**PROBLEM**
Every record below is to be restated word for word.

[[ DATA IN THIS EXERCISE open ]]

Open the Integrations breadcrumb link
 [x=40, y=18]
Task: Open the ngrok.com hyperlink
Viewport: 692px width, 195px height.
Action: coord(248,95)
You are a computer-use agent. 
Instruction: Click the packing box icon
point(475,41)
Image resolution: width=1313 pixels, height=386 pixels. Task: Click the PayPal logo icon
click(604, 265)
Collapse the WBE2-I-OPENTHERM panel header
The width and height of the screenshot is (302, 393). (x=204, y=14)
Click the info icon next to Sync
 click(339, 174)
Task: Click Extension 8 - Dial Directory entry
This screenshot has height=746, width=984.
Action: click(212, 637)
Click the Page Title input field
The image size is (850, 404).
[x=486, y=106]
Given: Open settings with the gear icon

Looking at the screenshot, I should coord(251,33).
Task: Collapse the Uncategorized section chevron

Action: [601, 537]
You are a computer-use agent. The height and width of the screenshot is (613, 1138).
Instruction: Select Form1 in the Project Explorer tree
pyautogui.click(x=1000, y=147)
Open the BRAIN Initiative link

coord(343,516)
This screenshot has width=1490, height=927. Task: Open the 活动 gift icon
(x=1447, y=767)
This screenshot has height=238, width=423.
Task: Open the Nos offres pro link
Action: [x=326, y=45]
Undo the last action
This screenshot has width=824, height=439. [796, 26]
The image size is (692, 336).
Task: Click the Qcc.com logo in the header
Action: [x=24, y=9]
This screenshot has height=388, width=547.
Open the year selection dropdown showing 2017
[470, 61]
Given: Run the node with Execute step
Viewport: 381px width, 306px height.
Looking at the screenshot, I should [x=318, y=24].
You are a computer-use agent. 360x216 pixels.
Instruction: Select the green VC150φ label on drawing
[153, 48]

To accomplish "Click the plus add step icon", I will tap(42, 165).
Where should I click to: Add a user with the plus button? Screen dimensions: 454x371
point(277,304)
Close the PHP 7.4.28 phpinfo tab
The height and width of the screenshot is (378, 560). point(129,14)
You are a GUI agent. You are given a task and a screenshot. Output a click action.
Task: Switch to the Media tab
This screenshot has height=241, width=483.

[[ DATA IN THIS EXERCISE closed ]]

**RESPONSE FOR THIS EXERCISE**
Open the Integrations breadcrumb link
 [x=40, y=18]
Task: Open the ngrok.com hyperlink
Viewport: 692px width, 195px height.
Action: coord(248,95)
You are a computer-use agent. 
Instruction: Click the packing box icon
point(475,41)
Image resolution: width=1313 pixels, height=386 pixels. Task: Click the PayPal logo icon
click(604, 265)
Collapse the WBE2-I-OPENTHERM panel header
The width and height of the screenshot is (302, 393). (x=204, y=14)
Click the info icon next to Sync
 click(339, 174)
Task: Click Extension 8 - Dial Directory entry
This screenshot has height=746, width=984.
Action: click(212, 637)
Click the Page Title input field
The image size is (850, 404).
[x=486, y=106]
Given: Open settings with the gear icon

Looking at the screenshot, I should coord(251,33).
Task: Collapse the Uncategorized section chevron

Action: [601, 537]
You are a computer-use agent. The height and width of the screenshot is (613, 1138).
Instruction: Select Form1 in the Project Explorer tree
pyautogui.click(x=1000, y=147)
Open the BRAIN Initiative link

coord(343,516)
This screenshot has width=1490, height=927. Task: Open the 活动 gift icon
(x=1447, y=767)
This screenshot has height=238, width=423.
Task: Open the Nos offres pro link
Action: [x=326, y=45]
Undo the last action
This screenshot has width=824, height=439. [796, 26]
The image size is (692, 336).
Task: Click the Qcc.com logo in the header
Action: [x=24, y=9]
This screenshot has height=388, width=547.
Open the year selection dropdown showing 2017
[470, 61]
Given: Run the node with Execute step
Viewport: 381px width, 306px height.
Looking at the screenshot, I should [x=318, y=24].
You are a computer-use agent. 360x216 pixels.
Instruction: Select the green VC150φ label on drawing
[153, 48]

To accomplish "Click the plus add step icon", I will tap(42, 165).
Where should I click to: Add a user with the plus button? Screen dimensions: 454x371
point(277,304)
Close the PHP 7.4.28 phpinfo tab
The height and width of the screenshot is (378, 560). point(129,14)
You are a GUI agent. You are given a task and a screenshot. Output a click action.
Task: Switch to the Media tab
This screenshot has height=241, width=483.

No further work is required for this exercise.